== Segment start ==

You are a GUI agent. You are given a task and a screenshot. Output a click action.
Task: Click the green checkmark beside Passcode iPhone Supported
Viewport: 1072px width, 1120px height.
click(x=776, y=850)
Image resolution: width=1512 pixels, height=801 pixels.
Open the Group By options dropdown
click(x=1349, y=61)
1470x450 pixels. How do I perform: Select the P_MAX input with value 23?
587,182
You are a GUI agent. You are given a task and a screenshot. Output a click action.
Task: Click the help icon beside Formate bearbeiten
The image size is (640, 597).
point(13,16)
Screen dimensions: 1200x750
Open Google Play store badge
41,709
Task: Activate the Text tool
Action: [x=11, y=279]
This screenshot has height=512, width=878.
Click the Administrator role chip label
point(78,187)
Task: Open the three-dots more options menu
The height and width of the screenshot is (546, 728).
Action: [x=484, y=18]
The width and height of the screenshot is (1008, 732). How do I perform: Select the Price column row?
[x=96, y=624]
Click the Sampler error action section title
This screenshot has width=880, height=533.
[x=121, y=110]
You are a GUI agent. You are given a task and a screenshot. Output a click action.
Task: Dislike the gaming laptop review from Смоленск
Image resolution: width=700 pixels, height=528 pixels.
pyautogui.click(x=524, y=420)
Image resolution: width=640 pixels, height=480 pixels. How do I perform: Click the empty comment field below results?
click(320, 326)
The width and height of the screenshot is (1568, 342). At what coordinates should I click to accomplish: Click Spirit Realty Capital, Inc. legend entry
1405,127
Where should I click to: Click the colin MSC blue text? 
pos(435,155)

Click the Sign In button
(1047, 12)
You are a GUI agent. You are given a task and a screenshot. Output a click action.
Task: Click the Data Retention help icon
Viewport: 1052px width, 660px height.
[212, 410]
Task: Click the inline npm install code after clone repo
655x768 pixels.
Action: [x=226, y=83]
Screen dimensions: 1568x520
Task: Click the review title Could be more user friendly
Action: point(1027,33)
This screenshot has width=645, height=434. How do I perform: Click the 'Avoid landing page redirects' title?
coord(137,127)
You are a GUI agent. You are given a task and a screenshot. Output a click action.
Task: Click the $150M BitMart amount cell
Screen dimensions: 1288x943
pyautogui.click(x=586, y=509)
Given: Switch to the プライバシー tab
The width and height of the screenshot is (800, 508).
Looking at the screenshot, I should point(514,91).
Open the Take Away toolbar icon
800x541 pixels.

== Segment end ==

TO DO:
Your response should be the lines of the entries above that include the string "beside".

ANSWER BOX:
Task: Click the green checkmark beside Passcode iPhone Supported
Task: Click the help icon beside Formate bearbeiten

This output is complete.